Robust JSON handling is crucial due to the variability of LLM outputs:

  • Sanitization (sanitize_json_string): Before any parsing attempt, the raw LLM response is cleaned to remove control characters that are invalid in JSON strings but might be present in the LLM output.
  • Extraction (extract_json_from_response): This function implements a multi-stage strategy to find and parse the JSON:
    1. Tries parsing the sanitized response directly.
    2. If that fails, looks for markdown code fences (json ... or ...) and attempts to parse the content within them.
    3. If that fails, finds the first opening curly brace { and the last closing curly brace } and attempts to parse the substring between them.
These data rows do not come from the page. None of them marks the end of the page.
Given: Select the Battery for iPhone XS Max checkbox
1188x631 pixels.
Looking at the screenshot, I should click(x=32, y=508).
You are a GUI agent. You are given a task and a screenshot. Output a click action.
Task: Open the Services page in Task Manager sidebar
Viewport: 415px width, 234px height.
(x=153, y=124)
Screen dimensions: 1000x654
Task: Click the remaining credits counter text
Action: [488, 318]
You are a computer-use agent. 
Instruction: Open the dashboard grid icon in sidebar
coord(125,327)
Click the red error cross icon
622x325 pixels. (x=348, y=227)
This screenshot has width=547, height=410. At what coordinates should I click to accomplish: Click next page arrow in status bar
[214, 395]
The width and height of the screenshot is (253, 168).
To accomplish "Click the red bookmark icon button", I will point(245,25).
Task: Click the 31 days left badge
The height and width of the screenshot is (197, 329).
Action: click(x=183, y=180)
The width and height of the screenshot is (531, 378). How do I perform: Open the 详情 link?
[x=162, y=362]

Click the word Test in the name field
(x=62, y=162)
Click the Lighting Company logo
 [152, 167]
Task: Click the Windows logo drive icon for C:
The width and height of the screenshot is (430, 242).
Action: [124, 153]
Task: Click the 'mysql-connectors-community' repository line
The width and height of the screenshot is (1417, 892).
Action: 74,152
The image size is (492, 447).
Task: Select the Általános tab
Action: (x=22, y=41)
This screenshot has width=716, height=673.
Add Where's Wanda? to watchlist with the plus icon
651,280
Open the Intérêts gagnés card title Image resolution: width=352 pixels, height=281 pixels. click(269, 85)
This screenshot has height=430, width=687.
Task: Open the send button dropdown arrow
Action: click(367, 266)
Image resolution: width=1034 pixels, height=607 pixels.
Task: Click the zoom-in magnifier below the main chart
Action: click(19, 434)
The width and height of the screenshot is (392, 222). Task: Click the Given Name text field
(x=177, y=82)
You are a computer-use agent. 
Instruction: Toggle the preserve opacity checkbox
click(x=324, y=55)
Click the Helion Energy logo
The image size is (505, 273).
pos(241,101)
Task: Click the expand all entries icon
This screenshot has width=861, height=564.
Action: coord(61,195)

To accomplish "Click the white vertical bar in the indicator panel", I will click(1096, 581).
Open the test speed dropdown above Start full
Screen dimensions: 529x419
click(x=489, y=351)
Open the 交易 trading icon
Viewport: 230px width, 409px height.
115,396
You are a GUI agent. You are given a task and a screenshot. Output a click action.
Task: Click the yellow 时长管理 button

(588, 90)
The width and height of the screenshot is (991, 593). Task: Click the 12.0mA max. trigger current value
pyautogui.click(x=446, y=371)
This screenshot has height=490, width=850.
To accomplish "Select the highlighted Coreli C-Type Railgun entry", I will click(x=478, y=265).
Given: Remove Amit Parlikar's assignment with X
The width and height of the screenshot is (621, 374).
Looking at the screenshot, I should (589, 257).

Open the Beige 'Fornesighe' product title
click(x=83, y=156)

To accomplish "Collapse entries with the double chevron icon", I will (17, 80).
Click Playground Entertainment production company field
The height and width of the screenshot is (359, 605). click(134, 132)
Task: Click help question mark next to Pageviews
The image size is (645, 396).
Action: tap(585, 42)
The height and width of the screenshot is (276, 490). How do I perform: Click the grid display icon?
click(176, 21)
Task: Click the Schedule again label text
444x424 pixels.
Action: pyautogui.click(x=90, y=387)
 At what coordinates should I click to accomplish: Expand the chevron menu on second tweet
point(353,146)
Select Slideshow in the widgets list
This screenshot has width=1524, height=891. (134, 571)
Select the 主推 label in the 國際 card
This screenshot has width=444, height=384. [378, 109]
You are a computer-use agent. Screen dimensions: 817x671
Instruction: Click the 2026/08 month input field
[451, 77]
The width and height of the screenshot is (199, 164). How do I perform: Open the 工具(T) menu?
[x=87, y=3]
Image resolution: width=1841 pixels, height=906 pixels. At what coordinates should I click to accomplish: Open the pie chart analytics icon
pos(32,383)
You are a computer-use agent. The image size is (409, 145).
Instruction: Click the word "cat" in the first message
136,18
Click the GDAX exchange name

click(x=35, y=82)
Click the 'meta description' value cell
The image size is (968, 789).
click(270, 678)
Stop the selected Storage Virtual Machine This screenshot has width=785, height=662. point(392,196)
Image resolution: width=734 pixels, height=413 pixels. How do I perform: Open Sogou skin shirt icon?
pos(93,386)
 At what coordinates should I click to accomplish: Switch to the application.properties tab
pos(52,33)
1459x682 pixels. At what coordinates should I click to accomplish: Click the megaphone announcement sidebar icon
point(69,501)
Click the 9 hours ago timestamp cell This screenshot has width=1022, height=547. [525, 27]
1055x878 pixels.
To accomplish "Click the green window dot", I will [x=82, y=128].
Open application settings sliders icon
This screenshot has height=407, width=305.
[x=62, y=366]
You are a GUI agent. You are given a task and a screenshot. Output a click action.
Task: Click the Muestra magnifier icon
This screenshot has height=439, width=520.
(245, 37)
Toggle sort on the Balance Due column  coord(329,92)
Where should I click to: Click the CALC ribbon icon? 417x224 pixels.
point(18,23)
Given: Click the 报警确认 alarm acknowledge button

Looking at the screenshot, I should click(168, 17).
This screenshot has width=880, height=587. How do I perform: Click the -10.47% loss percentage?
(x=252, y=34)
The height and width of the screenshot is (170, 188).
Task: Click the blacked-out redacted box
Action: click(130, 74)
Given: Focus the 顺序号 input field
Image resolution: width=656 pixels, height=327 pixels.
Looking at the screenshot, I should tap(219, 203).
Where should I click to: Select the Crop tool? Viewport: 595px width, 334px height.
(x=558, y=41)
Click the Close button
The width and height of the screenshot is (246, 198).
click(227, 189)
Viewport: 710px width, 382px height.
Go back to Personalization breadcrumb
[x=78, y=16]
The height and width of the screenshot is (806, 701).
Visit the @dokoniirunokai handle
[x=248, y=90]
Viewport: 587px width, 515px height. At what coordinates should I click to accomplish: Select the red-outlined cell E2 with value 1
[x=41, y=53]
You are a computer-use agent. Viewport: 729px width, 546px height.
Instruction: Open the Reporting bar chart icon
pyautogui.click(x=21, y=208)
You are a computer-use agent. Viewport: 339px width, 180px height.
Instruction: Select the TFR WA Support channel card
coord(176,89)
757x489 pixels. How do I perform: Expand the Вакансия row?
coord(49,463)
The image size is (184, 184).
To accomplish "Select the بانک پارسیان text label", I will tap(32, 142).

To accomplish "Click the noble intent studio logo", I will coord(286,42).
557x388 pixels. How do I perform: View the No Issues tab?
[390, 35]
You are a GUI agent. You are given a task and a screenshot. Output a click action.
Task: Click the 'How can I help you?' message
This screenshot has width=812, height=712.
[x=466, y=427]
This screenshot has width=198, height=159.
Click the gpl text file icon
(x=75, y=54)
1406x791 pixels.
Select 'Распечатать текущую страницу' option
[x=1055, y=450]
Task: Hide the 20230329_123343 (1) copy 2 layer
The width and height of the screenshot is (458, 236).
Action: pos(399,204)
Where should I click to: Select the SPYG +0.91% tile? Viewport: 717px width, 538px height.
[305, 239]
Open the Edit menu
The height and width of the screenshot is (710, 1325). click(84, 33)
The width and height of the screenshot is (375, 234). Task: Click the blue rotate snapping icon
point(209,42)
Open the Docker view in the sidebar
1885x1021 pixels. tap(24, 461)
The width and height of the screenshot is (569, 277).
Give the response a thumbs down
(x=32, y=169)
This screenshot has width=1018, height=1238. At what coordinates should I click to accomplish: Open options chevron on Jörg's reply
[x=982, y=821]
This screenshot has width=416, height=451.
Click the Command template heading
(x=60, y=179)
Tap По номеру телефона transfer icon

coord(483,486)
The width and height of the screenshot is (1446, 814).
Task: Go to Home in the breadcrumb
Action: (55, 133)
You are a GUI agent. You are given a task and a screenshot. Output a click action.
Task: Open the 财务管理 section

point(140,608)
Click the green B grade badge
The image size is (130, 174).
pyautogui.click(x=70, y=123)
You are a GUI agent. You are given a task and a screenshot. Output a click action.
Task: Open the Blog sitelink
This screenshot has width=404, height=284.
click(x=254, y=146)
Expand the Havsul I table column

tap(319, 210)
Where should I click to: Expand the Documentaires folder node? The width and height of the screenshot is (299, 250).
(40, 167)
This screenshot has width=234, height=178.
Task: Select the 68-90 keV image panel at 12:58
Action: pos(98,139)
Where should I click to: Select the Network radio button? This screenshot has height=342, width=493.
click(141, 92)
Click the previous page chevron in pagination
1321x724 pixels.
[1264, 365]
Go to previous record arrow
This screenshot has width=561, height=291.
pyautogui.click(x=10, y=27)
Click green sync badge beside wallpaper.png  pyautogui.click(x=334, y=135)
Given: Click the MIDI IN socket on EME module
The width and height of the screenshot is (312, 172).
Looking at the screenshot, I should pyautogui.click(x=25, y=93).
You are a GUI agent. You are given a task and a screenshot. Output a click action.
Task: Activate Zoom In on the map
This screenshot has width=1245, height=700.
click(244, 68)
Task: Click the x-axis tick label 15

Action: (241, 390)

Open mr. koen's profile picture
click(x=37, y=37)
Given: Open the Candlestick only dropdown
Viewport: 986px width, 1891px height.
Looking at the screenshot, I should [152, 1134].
This approach increases the likelihood of successfully extracting the desired JSON even if the LLM includes introductory text, explanations, or incorrect formatting. These helper functions are identical to those used in return-analysis.py.

Output

The script generates a JSON file (at the path determined by get_output_filepath or specified by the user) containing:

  • process_metadata: Standard metadata including script name, start time, duration, and UUID (generated by create_output_metadata).
  • industrial_specifications: The structured JSON object containing the specifications as generated by the LLM and successfully parsed by extract_json_from_response.

If extract_json_from_response fails to return a valid JSON object from the LLM response, the script prints an error message, shows the raw response, and exits with a non-zero status code.